Reaching every corner of the peninsula
Regular Ironwood routes cover Miami, Orlando, Tampa, and Jacksonville, with steady runs down to Fort Myers, Naples, and the Keys. Florida's port cities — Miami, Port Everglades, Tampa, Jacksonville — handle serious container volume, which typically means better selection and pricing on used ocean units near those hubs. The state's flat terrain keeps most trucking simple, though barrier islands and the Keys sometimes need smaller trucks or extra lead time on the final stretch.
How Florida puts containers to work
Storm prep drives a big chunk of demand: businesses and homeowners load up on generators, plywood, and emergency supplies before hurricane season, then use containers to secure gear once buildings take damage. Growers around the citrus belt, Immokalee, and Plant City lean on ventilated and reefer units for produce staging and cold storage. Orlando, Tampa, and coastal metros keep their construction pipelines fed with jobsite lockup units, and the state's sizable self-storage and moving industry runs a steady portable-storage rental business on top of it all.
Salt air, humidity, and storm anchoring
Year-round humidity and salt off both coasts speed up rust, so a newer or One-Trip unit with unbroken paint outlasts an older cargo-worthy box by a wide margin, especially within a few miles of the shoreline. Anything placed outdoors in hurricane counties should be grounded and anchored properly — many coastal municipalities publish wind-load and tie-down guidance for units left out through storm season. Reefer containers stay popular for produce and pharma cold storage given how hot and sticky the state runs.
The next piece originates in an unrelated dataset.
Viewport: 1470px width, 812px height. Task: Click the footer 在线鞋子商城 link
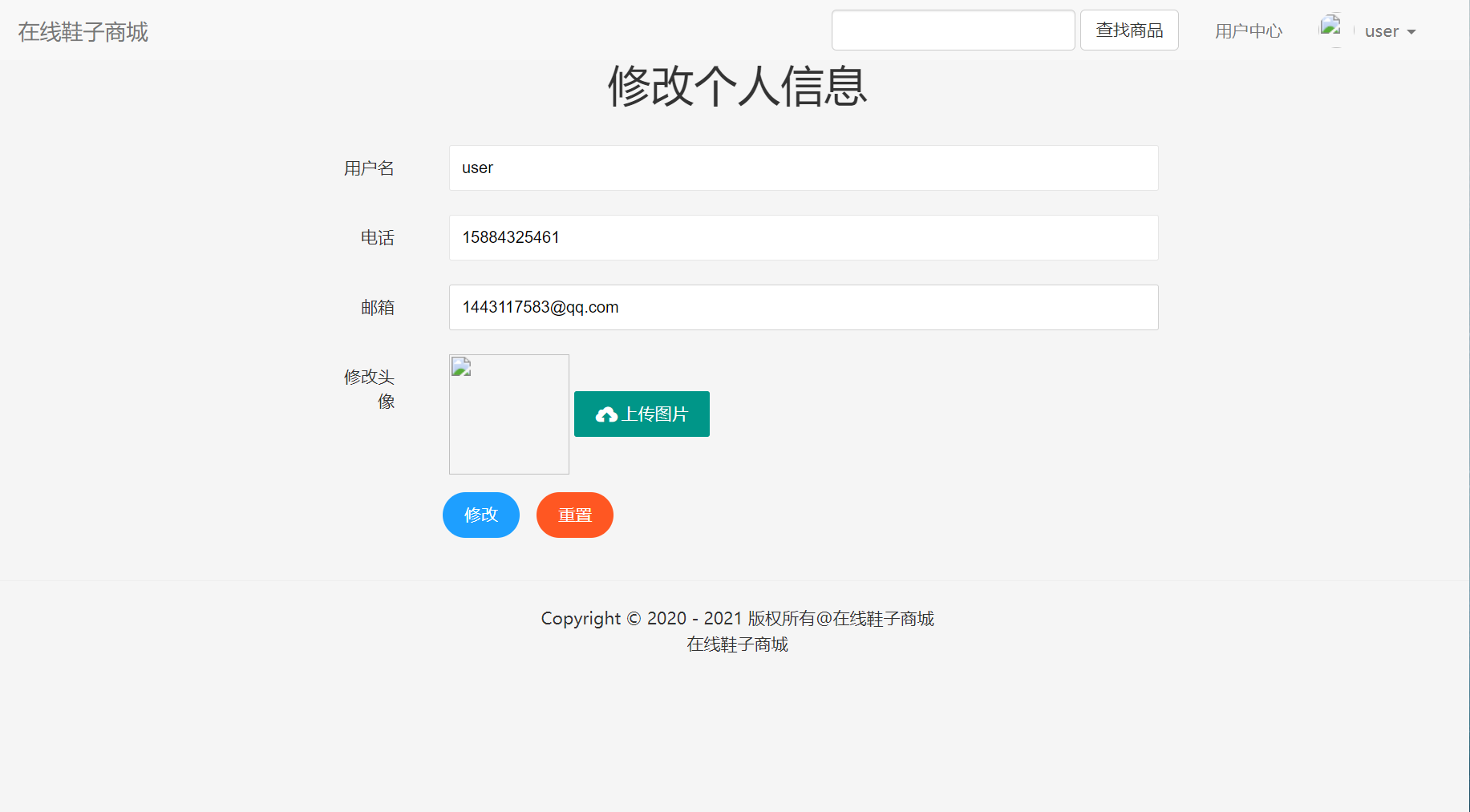737,644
Zoning varies county to county
Permit demands shift depending on where you land — Miami-Dade and Broward run stricter code enforcement and hurricane-related structural rules than most rural North Florida counties. Planning to leave a container in place permanently or build it into a structure? Check with your local building department first, since Florida's building code ranks among the toughest in the country for wind resistance.
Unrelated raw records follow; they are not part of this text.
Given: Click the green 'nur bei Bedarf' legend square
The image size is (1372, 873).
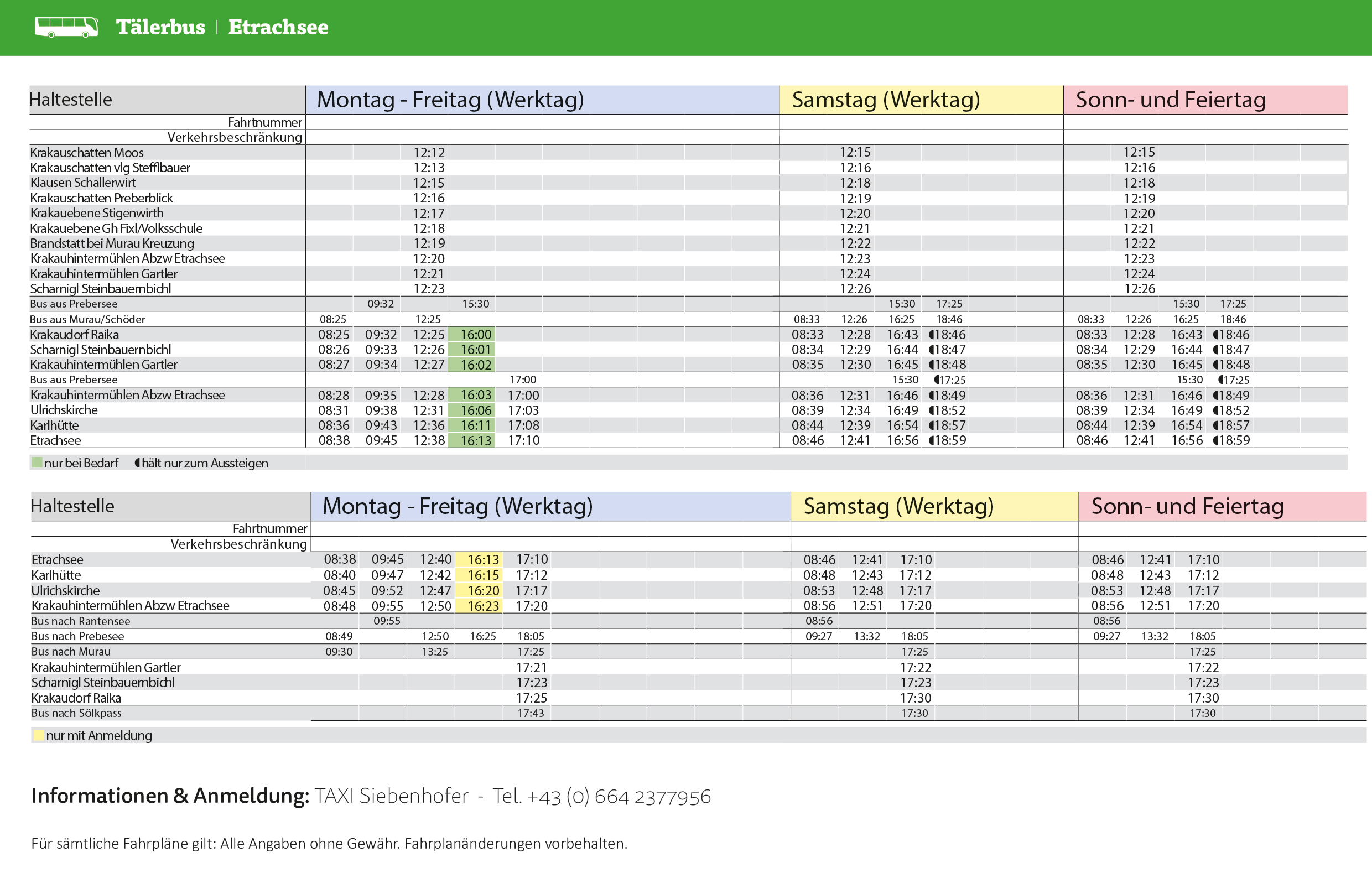Looking at the screenshot, I should click(x=37, y=463).
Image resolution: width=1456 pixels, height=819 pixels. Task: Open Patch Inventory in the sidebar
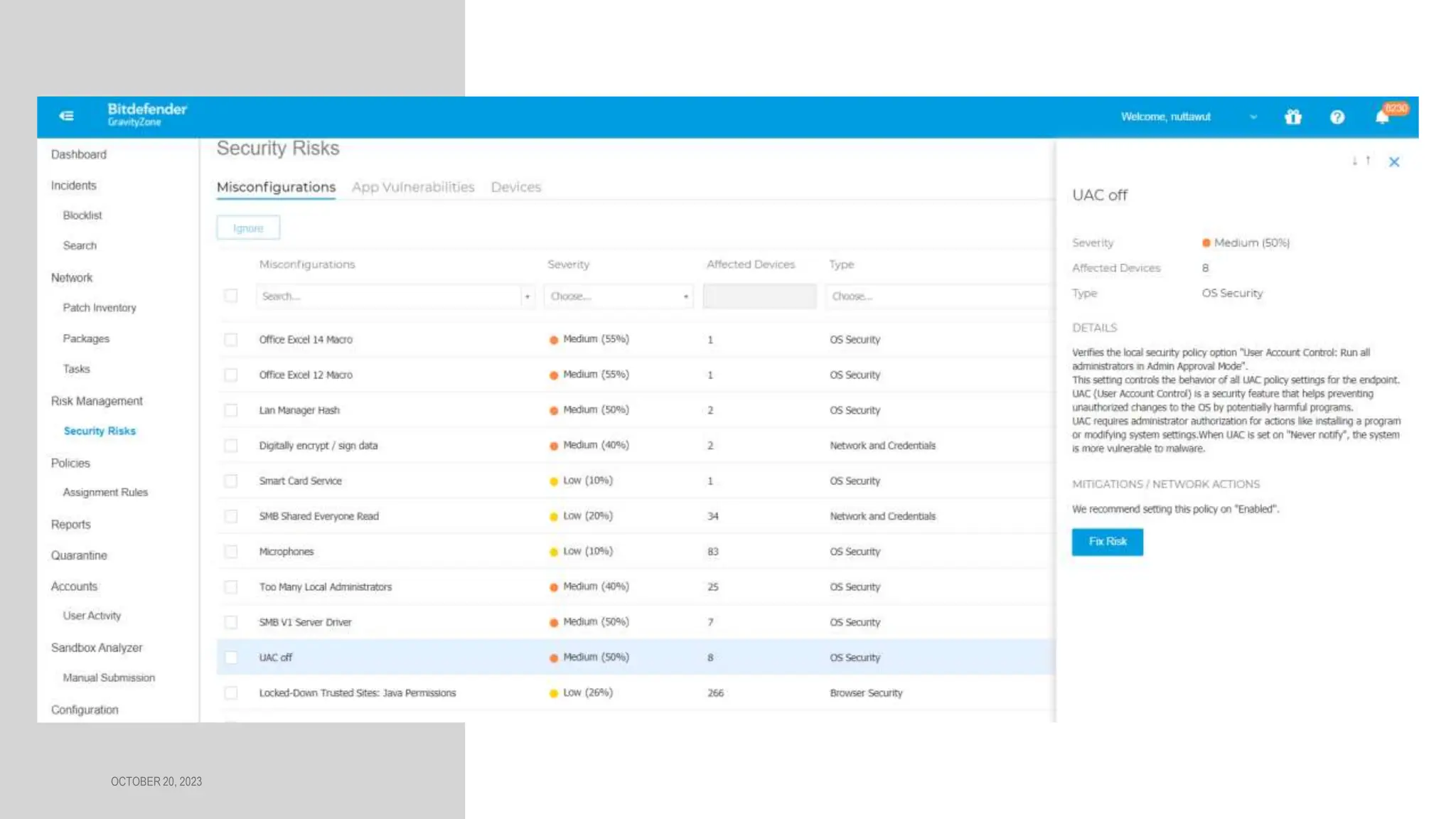point(100,308)
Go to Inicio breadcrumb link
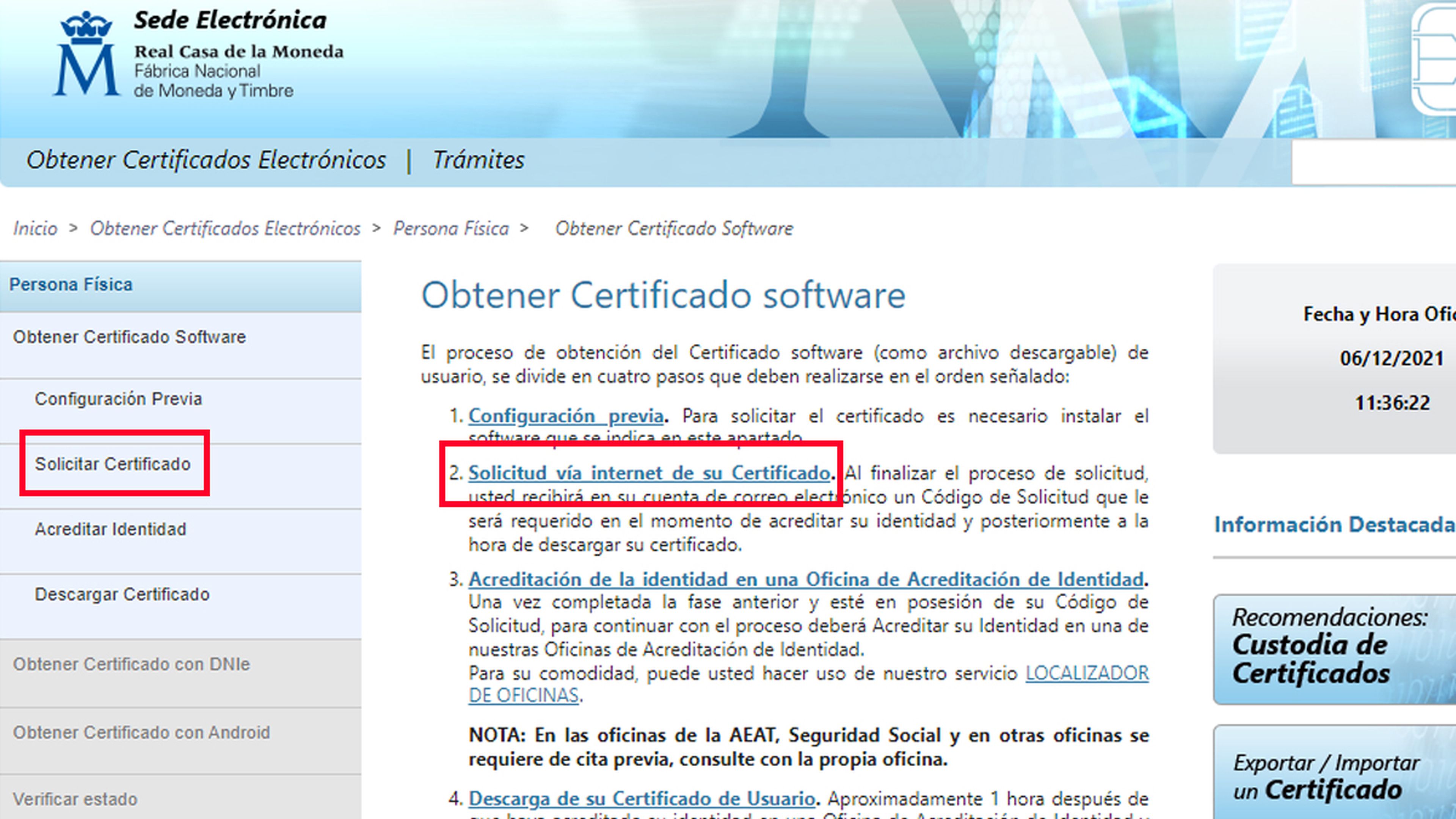 pyautogui.click(x=35, y=228)
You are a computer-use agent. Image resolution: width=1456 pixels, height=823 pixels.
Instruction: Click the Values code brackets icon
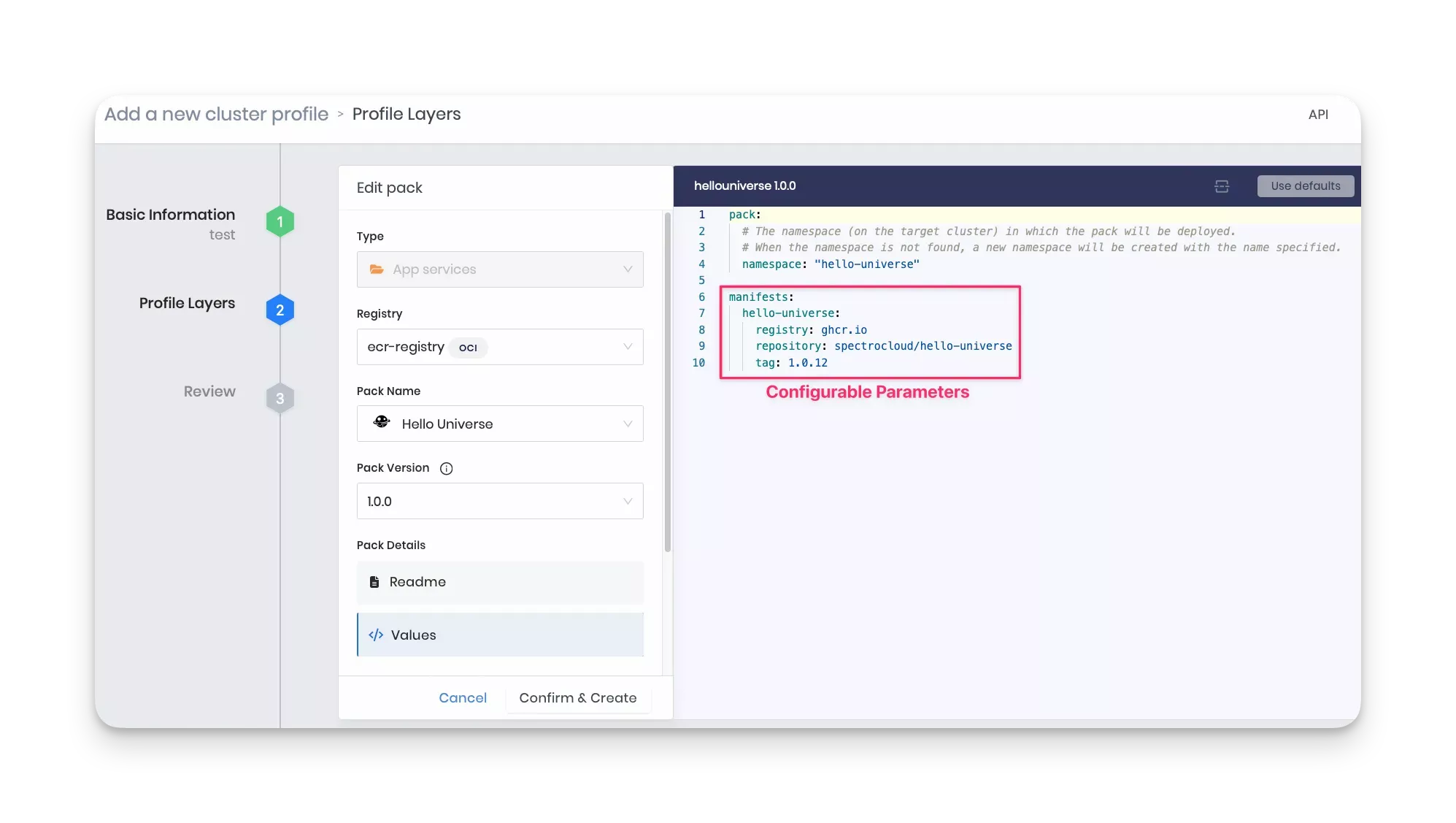[x=376, y=635]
Containers in Florida — FAQs
Can a shipping container survive a Florida hurricane?
A properly anchored steel container outperforms most temporary structures in high wind, which is exactly why so many Florida residents and businesses lean on them for storm prep and post-storm recovery. Anchoring and tie-downs matter most in coastal and high-wind zones — check your county's specific guidance.
Does Ironwood deliver to South Florida and the Keys?
Yes — we cover Miami-Dade, Broward, and Palm Beach counties throughout South Florida. Keys deliveries are doable but may need extra lead time and smaller trucks for bridge and road access.
Are reefer containers available in Florida?
Yes. Reefer units move steadily through Florida's agricultural regions for produce storage and staging, and Ironwood stocks models built for the state's heat and humidity.
Does the Florida coast rust containers faster?
Salt air and humidity absolutely speed up corrosion on older units. A One-Trip or newer container with intact factory paint holds up considerably longer near the coast than an aging cargo-worthy box.